[start]

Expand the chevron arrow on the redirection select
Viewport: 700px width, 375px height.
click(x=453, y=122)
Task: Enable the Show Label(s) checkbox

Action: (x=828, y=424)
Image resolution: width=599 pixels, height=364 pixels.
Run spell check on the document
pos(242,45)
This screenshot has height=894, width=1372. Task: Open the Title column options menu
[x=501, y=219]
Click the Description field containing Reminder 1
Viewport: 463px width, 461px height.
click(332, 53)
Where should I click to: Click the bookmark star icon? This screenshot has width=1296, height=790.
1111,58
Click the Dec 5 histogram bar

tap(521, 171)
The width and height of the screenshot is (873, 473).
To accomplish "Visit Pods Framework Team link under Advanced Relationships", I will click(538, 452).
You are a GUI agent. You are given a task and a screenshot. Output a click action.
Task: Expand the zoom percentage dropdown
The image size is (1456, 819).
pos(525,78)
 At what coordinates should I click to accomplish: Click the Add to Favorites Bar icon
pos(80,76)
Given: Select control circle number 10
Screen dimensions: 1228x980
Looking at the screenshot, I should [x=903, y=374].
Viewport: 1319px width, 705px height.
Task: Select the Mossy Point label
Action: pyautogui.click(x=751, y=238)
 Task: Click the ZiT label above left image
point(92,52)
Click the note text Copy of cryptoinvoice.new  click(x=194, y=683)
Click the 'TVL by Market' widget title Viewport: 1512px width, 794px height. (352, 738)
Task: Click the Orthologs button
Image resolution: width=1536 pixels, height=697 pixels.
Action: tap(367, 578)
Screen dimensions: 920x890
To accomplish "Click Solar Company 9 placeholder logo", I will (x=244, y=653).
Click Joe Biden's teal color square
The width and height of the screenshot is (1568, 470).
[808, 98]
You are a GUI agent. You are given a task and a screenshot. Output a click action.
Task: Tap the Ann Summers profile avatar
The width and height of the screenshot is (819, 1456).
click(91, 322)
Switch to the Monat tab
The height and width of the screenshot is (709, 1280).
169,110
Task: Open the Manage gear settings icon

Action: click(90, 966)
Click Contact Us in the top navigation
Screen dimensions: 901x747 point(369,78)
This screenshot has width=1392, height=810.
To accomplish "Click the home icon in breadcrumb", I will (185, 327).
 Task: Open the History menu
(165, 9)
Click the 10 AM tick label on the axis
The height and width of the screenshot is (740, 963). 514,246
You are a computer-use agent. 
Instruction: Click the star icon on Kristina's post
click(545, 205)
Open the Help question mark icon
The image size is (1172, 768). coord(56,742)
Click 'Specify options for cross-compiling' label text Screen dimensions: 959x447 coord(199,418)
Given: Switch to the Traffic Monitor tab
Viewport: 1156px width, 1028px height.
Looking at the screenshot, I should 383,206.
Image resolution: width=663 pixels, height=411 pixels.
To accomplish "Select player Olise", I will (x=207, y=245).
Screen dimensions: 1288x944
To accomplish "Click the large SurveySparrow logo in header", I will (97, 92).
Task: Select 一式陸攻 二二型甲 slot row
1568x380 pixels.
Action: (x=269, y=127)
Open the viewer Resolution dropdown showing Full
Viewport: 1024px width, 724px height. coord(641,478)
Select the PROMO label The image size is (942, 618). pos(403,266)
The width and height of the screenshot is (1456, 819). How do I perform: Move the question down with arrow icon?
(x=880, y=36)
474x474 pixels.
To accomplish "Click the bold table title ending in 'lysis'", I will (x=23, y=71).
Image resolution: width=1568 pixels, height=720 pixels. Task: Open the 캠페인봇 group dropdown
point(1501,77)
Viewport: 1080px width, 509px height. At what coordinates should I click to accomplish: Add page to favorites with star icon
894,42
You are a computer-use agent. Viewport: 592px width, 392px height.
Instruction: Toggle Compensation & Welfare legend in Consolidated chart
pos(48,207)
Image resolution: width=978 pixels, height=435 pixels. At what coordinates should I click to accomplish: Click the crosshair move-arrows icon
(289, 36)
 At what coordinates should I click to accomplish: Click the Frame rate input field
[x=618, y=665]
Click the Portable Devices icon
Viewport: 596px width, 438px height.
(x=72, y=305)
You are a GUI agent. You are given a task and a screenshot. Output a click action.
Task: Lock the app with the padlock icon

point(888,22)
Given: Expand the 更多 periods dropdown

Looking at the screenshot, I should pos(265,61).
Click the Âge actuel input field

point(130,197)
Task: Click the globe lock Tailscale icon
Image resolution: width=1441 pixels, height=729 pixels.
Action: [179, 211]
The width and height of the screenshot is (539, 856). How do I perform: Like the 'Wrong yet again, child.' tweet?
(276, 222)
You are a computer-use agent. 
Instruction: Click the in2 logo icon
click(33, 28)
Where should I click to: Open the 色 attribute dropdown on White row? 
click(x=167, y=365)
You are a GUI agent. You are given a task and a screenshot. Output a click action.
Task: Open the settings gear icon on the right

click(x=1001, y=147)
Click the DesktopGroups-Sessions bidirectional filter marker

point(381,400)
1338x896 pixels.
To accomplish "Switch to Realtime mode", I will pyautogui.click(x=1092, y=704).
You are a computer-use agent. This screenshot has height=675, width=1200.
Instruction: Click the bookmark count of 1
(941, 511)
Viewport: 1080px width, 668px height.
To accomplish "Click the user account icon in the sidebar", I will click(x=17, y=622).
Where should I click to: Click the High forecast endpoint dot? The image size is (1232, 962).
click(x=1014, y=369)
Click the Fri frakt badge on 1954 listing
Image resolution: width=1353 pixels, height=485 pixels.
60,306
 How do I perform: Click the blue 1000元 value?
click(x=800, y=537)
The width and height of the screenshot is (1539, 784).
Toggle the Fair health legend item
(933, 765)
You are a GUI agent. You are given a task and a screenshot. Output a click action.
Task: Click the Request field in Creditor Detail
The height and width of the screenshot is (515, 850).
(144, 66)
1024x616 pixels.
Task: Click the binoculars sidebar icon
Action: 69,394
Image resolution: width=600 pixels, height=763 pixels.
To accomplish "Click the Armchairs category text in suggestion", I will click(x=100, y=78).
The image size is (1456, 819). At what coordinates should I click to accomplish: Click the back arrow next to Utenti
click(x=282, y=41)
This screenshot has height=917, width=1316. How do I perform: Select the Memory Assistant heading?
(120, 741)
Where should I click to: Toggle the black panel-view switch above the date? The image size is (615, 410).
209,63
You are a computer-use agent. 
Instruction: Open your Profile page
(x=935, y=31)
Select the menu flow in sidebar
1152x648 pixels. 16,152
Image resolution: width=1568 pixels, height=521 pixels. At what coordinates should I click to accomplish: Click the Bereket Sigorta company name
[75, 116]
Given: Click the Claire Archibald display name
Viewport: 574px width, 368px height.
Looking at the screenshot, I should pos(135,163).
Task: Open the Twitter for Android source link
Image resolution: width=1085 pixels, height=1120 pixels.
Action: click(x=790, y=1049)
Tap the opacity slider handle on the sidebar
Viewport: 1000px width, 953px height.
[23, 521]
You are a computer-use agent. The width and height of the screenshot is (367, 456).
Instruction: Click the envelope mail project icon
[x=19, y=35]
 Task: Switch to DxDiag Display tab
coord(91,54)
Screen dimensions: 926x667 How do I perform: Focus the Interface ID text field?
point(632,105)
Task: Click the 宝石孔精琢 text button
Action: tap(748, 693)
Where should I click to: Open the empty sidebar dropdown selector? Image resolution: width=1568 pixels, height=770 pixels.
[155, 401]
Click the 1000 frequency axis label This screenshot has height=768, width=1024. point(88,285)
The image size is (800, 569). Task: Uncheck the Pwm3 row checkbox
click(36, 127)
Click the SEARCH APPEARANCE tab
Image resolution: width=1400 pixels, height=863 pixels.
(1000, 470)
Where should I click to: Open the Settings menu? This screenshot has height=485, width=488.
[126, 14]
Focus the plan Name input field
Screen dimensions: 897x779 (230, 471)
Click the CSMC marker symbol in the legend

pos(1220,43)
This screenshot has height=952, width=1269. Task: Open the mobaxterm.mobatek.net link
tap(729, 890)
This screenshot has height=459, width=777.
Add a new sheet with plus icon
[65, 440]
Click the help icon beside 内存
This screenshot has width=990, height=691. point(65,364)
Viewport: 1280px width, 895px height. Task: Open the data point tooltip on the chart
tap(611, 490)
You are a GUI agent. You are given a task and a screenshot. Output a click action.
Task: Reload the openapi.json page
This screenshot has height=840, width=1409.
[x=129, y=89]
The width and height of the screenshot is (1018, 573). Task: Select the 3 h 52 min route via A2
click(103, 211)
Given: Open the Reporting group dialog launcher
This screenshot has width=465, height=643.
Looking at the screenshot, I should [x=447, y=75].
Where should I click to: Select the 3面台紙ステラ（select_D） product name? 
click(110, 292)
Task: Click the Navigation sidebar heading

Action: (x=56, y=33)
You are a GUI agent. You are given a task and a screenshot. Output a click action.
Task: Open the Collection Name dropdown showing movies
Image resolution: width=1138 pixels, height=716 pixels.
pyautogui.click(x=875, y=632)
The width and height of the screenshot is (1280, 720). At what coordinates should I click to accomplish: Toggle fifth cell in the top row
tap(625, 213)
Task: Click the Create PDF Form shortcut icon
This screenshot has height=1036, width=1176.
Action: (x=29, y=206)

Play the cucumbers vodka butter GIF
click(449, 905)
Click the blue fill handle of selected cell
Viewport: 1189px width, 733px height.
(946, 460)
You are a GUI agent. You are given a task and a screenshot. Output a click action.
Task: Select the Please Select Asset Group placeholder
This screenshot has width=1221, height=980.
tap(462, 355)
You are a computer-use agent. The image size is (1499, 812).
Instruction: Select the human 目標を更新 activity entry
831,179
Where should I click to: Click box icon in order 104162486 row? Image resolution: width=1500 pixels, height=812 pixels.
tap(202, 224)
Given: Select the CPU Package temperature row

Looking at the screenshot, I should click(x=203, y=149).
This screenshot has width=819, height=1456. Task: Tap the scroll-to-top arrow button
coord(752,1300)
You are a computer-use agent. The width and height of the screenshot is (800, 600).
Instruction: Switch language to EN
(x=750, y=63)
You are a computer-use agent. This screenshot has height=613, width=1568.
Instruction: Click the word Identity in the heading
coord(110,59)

[end]

• **Task requirements**:
Reproduce the listing verbatim, starting with the line that contains "The width and height of the screenshot is (1018, 573)." and going on through the line that contains "click(110, 292)".

• **Result of the exercise**:
The width and height of the screenshot is (1018, 573). Task: Select the 3 h 52 min route via A2
click(103, 211)
Given: Open the Reporting group dialog launcher
This screenshot has width=465, height=643.
Looking at the screenshot, I should [x=447, y=75].
Where should I click to: Select the 3面台紙ステラ（select_D） product name? 
click(110, 292)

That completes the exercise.